The Wonders of Walkshops

Summer School 2014 walkshop by Lukas HermwilleBy Melissa Leach, IDS Director

The STEPS Centre Summer School has been running here at IDS over the last two weeks – 38 fantastic PhD students and early career researchers from 25 countries. As ever we’ve all been enriched, enlightened and challenged by presentations, discussion and searching debate around building pathways to sustainability and social justice in an ever-more complex world. But the highlights, as in previous years, have been the two walkshops.

What’s a walkshop? Anyone who works in the international development field – whether as a researcher, policymaker or practitioner – inevitably spends lots of time in workshops. Some are creative, refreshing and productive. Others are less so. A walkshop basically takes a workshop outside and on the move, with, as we’ve found, some astonishing benefits.

Workshopping in the open

The walkshop idea came to us through colleagues in Norway. There it generally involves harsh weather, snow and ice, steep slopes and rocks – get your crampons on. The toughness is apparently part of the team-building point. In Sussex, my STEPS Centre colleagues and I have taken a gentler approach, profiting from the beautiful rolling South Downs and the (sometimes) kind early summer weather.

We choose a topic and start with a short lecture in the IDS building – this year ‘Uncertainty’, led by Andy Stirling, and ‘Futures, scenarios and pathways’ led by John Thompson and Ben Ramalingam. We put five or six questions for discussion on laminated cards, and then set out on a pre-defined route. People are encouraged to walk – or wander – in loosely forming groups, discussing a question and then swapping cards or shifting groups when a line of thought or interaction has run its course.

The landscape helps inspire conversation – as for instance thoughts about ecosystem and livelihood futures are triggered by grazing sheep and National Park signboards in a complex grassland/woodland ecology. And the landscape shapes interactions, as a narrow path confines an intimate discussion to the pair of walkers who can fit on it; as re-grouping at a gate or stile encourages new groups to form, and as an open clearing invites us to sit down and take collective stock. On most walkshops we have several stops like this, and finish with a plenary round-up of our thoughts and conclusions, several hours from the start, usually over a pub lunch or picnic.

The interactional and inspirational benefits of walking

Hierarchies diminish in a walkshop. The all-too common classroom/boardroom dynamic in which contextual seniors – the professors, the official experts – speak first and most, and others defer to them, gives way to a much more egalitarian sharing and appreciation of reflections and experiences. Similarly, some of my most insightful fieldwork conversations as an anthropologist in West Africa have happened when away from the formal dynamic of an interview, I’ve been walking to and from fields, fishing ponds or markets with groups of women or men.

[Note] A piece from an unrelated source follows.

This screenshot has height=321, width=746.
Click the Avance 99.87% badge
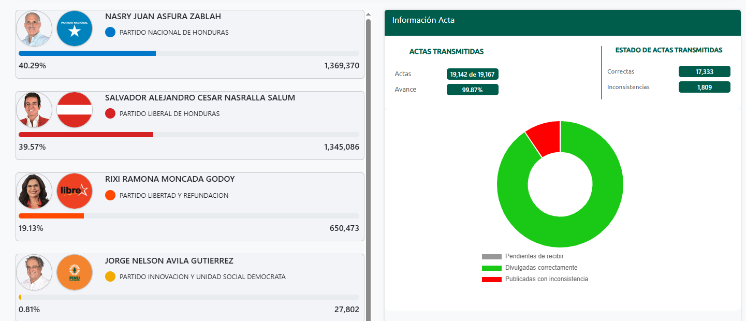472,89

We and others have found that ideas flow more freely in a walkshop than they would around a table in a room. People are more inclined to ‘think outside the box’, and come up with fresh and radical insights and innovations.

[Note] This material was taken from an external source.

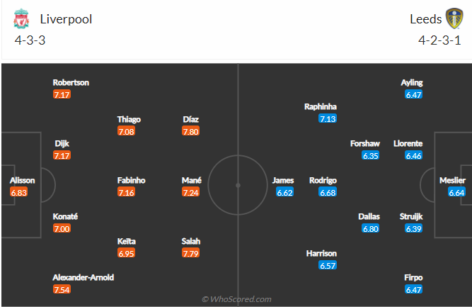The height and width of the screenshot is (307, 472).
Task: Open player Firpo's name
Action: (x=413, y=277)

Science now backs this anecdotal evidence of the inspirational benefits of walking. An article by Stanford University researchers published last month in the Journal of Experimental Psychology finds a person’s creative output to increase by an average of 60 percent when walking.

Walks also have a long history in inspiring struggles for social justice. In 1930 Mahatma Ghandi’s Salt March (Salt Satyagraha) became a key part of the Indian independence movement. In South Africa, an annual Gandhi-Luthuli Salt March now pays homage to Gandhi and to Chief Albert Luthuli, South Africa’s first Nobel Peace Prize winner; a public event in which all people are invited to walk together to show their solidarity with the principles of Ubuntu, non-violence and peace.

In India, Anil Gupta, founder and leader of the Honey Bee Network, has pioneered walks to discover and gain inspiration from innovation at the grassroots. The Shodh Yatra involves farmers, scientists and researchers taking a week to walk together across rural India to unearth, share and disseminate local innovations and approaches to issues like conservation, organic farming, health and nutrition.

Walking – luxury or opportunity?

Is walking as an intellectual pursuit a luxury? Certainly, not everyone can walk easily; there are physical challenges which mean some classroom sessions and judicious transport to plenaries needs to be part of inclusion in a walkshop for some.

And for many people in the world, walking long distances is such a necessity – collecting fuel or water, getting to work, market, school, health centres or town – that the idea of a walking workshop might seem quite mad. As a rural villager, or field development practitioner, the ‘development workshop experience’ is at least partly defined by the opportunity to sit, for once, in a room, and talk around a table like officials and ‘experts’ are seen so often to do.

Yet as a wealth of experience in participatory development has shown, sitting in a room is far from the best way to get people thinking and interacting. The participatory development repertoire includes a vast variety of tools and techniques to overcome communication barriers, and help people appreciate and inspire each other’s ideas.

Is it time to recognise walkshops more fully as part of this repertoire? And to get academics and bureaucrats, as well as practitioners, into the open?